> THE TASK
Reproduce every item below line for line, without changing anything.

Records from a data source

::::

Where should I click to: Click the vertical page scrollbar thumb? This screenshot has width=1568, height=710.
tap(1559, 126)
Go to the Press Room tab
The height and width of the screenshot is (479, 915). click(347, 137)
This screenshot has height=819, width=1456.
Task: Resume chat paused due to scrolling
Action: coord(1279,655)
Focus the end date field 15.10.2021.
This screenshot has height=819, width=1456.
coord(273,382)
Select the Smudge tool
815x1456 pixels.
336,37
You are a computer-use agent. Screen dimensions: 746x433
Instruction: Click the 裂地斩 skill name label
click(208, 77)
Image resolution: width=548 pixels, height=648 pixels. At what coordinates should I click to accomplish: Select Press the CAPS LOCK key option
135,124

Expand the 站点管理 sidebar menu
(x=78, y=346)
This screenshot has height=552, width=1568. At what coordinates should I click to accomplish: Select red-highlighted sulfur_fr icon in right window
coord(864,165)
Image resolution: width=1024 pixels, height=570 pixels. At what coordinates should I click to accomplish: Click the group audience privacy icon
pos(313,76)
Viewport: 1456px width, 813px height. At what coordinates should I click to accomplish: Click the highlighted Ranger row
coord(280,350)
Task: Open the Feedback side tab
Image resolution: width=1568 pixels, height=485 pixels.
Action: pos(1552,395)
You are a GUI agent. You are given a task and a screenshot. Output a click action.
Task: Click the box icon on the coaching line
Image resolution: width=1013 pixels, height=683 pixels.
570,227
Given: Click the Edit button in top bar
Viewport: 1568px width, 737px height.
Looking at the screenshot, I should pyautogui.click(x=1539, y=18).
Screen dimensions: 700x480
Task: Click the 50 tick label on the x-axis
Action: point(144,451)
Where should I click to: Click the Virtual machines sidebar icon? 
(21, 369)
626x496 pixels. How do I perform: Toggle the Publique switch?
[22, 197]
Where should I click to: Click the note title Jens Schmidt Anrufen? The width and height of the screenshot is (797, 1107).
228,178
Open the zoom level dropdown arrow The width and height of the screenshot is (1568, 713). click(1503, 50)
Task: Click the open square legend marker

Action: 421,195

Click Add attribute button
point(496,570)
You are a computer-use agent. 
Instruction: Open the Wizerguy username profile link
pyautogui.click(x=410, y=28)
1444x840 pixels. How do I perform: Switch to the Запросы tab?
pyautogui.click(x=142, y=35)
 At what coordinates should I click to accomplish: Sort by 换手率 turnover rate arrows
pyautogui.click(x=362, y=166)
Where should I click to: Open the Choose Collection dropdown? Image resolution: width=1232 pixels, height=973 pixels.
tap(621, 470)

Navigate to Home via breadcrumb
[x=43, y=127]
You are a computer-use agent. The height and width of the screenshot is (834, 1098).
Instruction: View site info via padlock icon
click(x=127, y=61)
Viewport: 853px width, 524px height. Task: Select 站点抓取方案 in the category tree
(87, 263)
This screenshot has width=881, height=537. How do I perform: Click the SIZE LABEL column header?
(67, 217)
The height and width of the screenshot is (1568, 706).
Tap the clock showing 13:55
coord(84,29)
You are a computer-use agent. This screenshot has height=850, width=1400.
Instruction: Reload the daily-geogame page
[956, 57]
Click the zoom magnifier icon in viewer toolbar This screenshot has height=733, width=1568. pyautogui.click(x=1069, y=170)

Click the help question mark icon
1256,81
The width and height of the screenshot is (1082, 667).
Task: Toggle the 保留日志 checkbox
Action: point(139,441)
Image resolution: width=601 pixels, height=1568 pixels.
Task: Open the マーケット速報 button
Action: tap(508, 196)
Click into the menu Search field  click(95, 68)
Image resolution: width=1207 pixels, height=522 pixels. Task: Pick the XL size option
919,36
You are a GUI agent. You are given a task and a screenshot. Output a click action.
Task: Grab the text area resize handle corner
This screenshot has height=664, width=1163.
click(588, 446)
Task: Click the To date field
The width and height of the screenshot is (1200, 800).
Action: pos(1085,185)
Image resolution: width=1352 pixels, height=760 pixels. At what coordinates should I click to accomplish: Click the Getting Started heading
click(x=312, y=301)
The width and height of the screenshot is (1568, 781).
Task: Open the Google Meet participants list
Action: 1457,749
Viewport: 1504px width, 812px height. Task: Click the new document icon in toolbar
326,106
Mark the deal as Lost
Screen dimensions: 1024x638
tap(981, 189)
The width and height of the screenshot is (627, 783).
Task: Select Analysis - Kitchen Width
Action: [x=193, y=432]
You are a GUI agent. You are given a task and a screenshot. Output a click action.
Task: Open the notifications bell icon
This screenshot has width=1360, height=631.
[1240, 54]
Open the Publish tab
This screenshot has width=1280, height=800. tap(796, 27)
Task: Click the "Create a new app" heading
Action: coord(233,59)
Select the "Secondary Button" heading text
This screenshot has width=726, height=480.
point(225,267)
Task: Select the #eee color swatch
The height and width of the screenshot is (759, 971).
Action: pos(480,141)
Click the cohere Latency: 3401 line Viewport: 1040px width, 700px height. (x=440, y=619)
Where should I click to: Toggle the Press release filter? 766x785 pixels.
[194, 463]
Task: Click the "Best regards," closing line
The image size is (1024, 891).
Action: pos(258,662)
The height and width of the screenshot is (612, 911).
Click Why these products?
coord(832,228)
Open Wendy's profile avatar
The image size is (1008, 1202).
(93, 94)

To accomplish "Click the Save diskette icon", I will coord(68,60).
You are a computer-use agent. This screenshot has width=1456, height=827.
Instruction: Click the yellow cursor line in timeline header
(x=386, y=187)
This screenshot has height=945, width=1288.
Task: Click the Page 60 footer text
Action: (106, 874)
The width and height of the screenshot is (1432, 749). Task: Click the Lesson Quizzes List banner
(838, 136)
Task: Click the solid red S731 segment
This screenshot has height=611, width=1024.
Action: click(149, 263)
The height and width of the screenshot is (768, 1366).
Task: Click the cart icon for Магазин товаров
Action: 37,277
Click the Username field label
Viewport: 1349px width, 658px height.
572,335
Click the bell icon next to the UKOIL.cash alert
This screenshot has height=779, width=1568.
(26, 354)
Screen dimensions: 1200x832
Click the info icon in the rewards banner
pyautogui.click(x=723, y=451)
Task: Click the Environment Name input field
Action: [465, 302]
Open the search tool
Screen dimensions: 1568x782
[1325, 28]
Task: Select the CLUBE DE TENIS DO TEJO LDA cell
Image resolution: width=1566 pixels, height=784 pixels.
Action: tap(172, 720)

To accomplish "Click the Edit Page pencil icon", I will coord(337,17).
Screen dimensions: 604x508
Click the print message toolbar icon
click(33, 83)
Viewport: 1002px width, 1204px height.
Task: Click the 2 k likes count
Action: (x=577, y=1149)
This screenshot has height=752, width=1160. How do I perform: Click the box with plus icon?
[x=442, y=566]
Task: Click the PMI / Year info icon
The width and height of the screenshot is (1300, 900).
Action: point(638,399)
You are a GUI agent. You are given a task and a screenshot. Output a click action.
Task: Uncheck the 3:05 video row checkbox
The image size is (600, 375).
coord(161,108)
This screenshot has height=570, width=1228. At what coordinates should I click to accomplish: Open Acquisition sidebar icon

::::

> ANSWER FOR THIS EXERCISE
Where should I click to: Click the vertical page scrollbar thumb? This screenshot has width=1568, height=710.
tap(1559, 126)
Go to the Press Room tab
The height and width of the screenshot is (479, 915). click(347, 137)
This screenshot has height=819, width=1456.
Task: Resume chat paused due to scrolling
Action: coord(1279,655)
Focus the end date field 15.10.2021.
This screenshot has height=819, width=1456.
coord(273,382)
Select the Smudge tool
815x1456 pixels.
336,37
You are a computer-use agent. Screen dimensions: 746x433
Instruction: Click the 裂地斩 skill name label
click(208, 77)
Image resolution: width=548 pixels, height=648 pixels. At what coordinates should I click to accomplish: Select Press the CAPS LOCK key option
135,124

Expand the 站点管理 sidebar menu
(x=78, y=346)
This screenshot has height=552, width=1568. At what coordinates should I click to accomplish: Select red-highlighted sulfur_fr icon in right window
coord(864,165)
Image resolution: width=1024 pixels, height=570 pixels. At what coordinates should I click to accomplish: Click the group audience privacy icon
pos(313,76)
Viewport: 1456px width, 813px height. At what coordinates should I click to accomplish: Click the highlighted Ranger row
coord(280,350)
Task: Open the Feedback side tab
Image resolution: width=1568 pixels, height=485 pixels.
Action: pos(1552,395)
You are a GUI agent. You are given a task and a screenshot. Output a click action.
Task: Click the box icon on the coaching line
Image resolution: width=1013 pixels, height=683 pixels.
570,227
Given: Click the Edit button in top bar
Viewport: 1568px width, 737px height.
Looking at the screenshot, I should pyautogui.click(x=1539, y=18).
Screen dimensions: 700x480
Task: Click the 50 tick label on the x-axis
Action: point(144,451)
Where should I click to: Click the Virtual machines sidebar icon? 
(21, 369)
626x496 pixels. How do I perform: Toggle the Publique switch?
[22, 197]
Where should I click to: Click the note title Jens Schmidt Anrufen? The width and height of the screenshot is (797, 1107).
228,178
Open the zoom level dropdown arrow The width and height of the screenshot is (1568, 713). click(1503, 50)
Task: Click the open square legend marker

Action: 421,195

Click Add attribute button
point(496,570)
You are a computer-use agent. 
Instruction: Open the Wizerguy username profile link
pyautogui.click(x=410, y=28)
1444x840 pixels. How do I perform: Switch to the Запросы tab?
pyautogui.click(x=142, y=35)
 At what coordinates should I click to accomplish: Sort by 换手率 turnover rate arrows
pyautogui.click(x=362, y=166)
Where should I click to: Open the Choose Collection dropdown? Image resolution: width=1232 pixels, height=973 pixels.
tap(621, 470)

Navigate to Home via breadcrumb
[x=43, y=127]
You are a computer-use agent. The height and width of the screenshot is (834, 1098).
Instruction: View site info via padlock icon
click(x=127, y=61)
Viewport: 853px width, 524px height. Task: Select 站点抓取方案 in the category tree
(87, 263)
This screenshot has width=881, height=537. How do I perform: Click the SIZE LABEL column header?
(67, 217)
The height and width of the screenshot is (1568, 706).
Tap the clock showing 13:55
coord(84,29)
You are a computer-use agent. This screenshot has height=850, width=1400.
Instruction: Reload the daily-geogame page
[956, 57]
Click the zoom magnifier icon in viewer toolbar This screenshot has height=733, width=1568. pyautogui.click(x=1069, y=170)

Click the help question mark icon
1256,81
The width and height of the screenshot is (1082, 667).
Task: Toggle the 保留日志 checkbox
Action: point(139,441)
Image resolution: width=601 pixels, height=1568 pixels.
Task: Open the マーケット速報 button
Action: tap(508, 196)
Click into the menu Search field  click(95, 68)
Image resolution: width=1207 pixels, height=522 pixels. Task: Pick the XL size option
919,36
You are a GUI agent. You are given a task and a screenshot. Output a click action.
Task: Grab the text area resize handle corner
This screenshot has height=664, width=1163.
click(588, 446)
Task: Click the To date field
The width and height of the screenshot is (1200, 800).
Action: pos(1085,185)
Image resolution: width=1352 pixels, height=760 pixels. At what coordinates should I click to accomplish: Click the Getting Started heading
click(x=312, y=301)
The width and height of the screenshot is (1568, 781).
Task: Open the Google Meet participants list
Action: 1457,749
Viewport: 1504px width, 812px height. Task: Click the new document icon in toolbar
326,106
Mark the deal as Lost
Screen dimensions: 1024x638
tap(981, 189)
The width and height of the screenshot is (627, 783).
Task: Select Analysis - Kitchen Width
Action: [x=193, y=432]
You are a GUI agent. You are given a task and a screenshot. Output a click action.
Task: Open the notifications bell icon
This screenshot has width=1360, height=631.
[1240, 54]
Open the Publish tab
This screenshot has width=1280, height=800. tap(796, 27)
Task: Click the "Create a new app" heading
Action: coord(233,59)
Select the "Secondary Button" heading text
This screenshot has width=726, height=480.
point(225,267)
Task: Select the #eee color swatch
The height and width of the screenshot is (759, 971).
Action: pos(480,141)
Click the cohere Latency: 3401 line Viewport: 1040px width, 700px height. (x=440, y=619)
Where should I click to: Toggle the Press release filter? 766x785 pixels.
[194, 463]
Task: Click the "Best regards," closing line
The image size is (1024, 891).
Action: pos(258,662)
The height and width of the screenshot is (612, 911).
Click Why these products?
coord(832,228)
Open Wendy's profile avatar
The image size is (1008, 1202).
(93, 94)

To accomplish "Click the Save diskette icon", I will coord(68,60).
You are a computer-use agent. This screenshot has width=1456, height=827.
Instruction: Click the yellow cursor line in timeline header
(x=386, y=187)
This screenshot has height=945, width=1288.
Task: Click the Page 60 footer text
Action: (106, 874)
The width and height of the screenshot is (1432, 749). Task: Click the Lesson Quizzes List banner
(838, 136)
Task: Click the solid red S731 segment
This screenshot has height=611, width=1024.
Action: click(149, 263)
The height and width of the screenshot is (768, 1366).
Task: Click the cart icon for Магазин товаров
Action: 37,277
Click the Username field label
Viewport: 1349px width, 658px height.
572,335
Click the bell icon next to the UKOIL.cash alert
This screenshot has height=779, width=1568.
(26, 354)
Screen dimensions: 1200x832
Click the info icon in the rewards banner
pyautogui.click(x=723, y=451)
Task: Click the Environment Name input field
Action: [465, 302]
Open the search tool
Screen dimensions: 1568x782
[1325, 28]
Task: Select the CLUBE DE TENIS DO TEJO LDA cell
Image resolution: width=1566 pixels, height=784 pixels.
Action: tap(172, 720)

To accomplish "Click the Edit Page pencil icon", I will coord(337,17).
Screen dimensions: 604x508
Click the print message toolbar icon
click(33, 83)
Viewport: 1002px width, 1204px height.
Task: Click the 2 k likes count
Action: (x=577, y=1149)
This screenshot has height=752, width=1160. How do I perform: Click the box with plus icon?
[x=442, y=566]
Task: Click the PMI / Year info icon
The width and height of the screenshot is (1300, 900).
Action: point(638,399)
You are a GUI agent. You are given a task and a screenshot. Output a click action.
Task: Uncheck the 3:05 video row checkbox
The image size is (600, 375).
coord(161,108)
This screenshot has height=570, width=1228. At what coordinates should I click to accomplish: Open Acquisition sidebar icon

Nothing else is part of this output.